Copy out the records word for word, starting at the line that contains "Click the 17.0% change percentage" and ending at the line that contains "tap(182, 122)", including both of those lines.

═══

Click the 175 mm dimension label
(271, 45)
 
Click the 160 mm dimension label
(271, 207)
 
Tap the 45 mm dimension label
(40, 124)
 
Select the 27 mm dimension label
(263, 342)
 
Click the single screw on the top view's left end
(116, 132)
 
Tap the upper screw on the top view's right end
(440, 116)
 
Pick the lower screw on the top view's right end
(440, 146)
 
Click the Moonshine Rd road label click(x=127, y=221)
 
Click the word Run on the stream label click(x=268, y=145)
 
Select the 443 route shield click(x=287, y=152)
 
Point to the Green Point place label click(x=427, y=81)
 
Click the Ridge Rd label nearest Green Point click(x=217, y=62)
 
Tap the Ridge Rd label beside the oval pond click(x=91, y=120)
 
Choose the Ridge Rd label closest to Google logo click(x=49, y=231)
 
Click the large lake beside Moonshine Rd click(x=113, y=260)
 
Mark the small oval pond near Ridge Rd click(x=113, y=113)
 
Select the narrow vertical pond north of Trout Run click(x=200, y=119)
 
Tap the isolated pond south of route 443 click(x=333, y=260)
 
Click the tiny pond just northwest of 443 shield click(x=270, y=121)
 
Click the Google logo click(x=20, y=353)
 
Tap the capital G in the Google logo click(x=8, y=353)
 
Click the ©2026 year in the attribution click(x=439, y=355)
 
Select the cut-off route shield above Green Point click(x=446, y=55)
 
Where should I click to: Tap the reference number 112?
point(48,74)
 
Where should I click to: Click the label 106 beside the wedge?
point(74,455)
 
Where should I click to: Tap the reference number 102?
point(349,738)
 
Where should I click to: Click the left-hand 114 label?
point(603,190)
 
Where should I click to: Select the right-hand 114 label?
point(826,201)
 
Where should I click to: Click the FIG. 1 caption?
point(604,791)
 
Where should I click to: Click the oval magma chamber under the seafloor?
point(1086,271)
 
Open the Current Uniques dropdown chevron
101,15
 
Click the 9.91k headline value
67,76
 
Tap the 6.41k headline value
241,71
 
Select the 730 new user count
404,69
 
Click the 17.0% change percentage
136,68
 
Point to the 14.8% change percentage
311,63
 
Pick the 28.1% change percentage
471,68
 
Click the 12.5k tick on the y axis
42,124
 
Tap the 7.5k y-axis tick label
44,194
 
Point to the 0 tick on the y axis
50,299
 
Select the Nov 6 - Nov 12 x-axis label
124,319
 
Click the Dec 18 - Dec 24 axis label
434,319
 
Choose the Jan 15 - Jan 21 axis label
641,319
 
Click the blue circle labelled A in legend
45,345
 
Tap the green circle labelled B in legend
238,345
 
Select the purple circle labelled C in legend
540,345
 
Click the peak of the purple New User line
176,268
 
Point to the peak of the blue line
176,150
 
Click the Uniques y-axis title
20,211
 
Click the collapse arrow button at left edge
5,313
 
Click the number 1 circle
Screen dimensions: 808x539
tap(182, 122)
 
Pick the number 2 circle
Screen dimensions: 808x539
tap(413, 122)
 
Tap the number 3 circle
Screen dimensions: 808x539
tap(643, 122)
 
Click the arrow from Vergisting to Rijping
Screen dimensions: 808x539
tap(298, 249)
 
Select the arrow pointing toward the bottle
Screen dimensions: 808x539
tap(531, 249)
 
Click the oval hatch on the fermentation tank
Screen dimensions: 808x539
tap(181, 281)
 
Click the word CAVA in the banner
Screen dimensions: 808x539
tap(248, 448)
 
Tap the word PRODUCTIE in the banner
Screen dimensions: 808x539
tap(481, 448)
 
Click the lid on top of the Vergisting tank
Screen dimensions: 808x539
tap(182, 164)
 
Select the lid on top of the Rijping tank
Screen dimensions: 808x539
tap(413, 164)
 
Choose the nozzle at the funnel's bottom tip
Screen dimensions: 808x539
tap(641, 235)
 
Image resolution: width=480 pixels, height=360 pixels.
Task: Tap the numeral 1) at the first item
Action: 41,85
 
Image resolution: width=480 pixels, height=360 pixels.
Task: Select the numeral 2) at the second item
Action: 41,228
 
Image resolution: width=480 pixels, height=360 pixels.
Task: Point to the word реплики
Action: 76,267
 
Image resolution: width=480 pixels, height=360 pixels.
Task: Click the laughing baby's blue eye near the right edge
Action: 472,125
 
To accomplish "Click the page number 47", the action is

═══

TASK OUTPUT:
Click the 17.0% change percentage
136,68
 
Point to the 14.8% change percentage
311,63
 
Pick the 28.1% change percentage
471,68
 
Click the 12.5k tick on the y axis
42,124
 
Tap the 7.5k y-axis tick label
44,194
 
Point to the 0 tick on the y axis
50,299
 
Select the Nov 6 - Nov 12 x-axis label
124,319
 
Click the Dec 18 - Dec 24 axis label
434,319
 
Choose the Jan 15 - Jan 21 axis label
641,319
 
Click the blue circle labelled A in legend
45,345
 
Tap the green circle labelled B in legend
238,345
 
Select the purple circle labelled C in legend
540,345
 
Click the peak of the purple New User line
176,268
 
Point to the peak of the blue line
176,150
 
Click the Uniques y-axis title
20,211
 
Click the collapse arrow button at left edge
5,313
 
Click the number 1 circle
Screen dimensions: 808x539
tap(182, 122)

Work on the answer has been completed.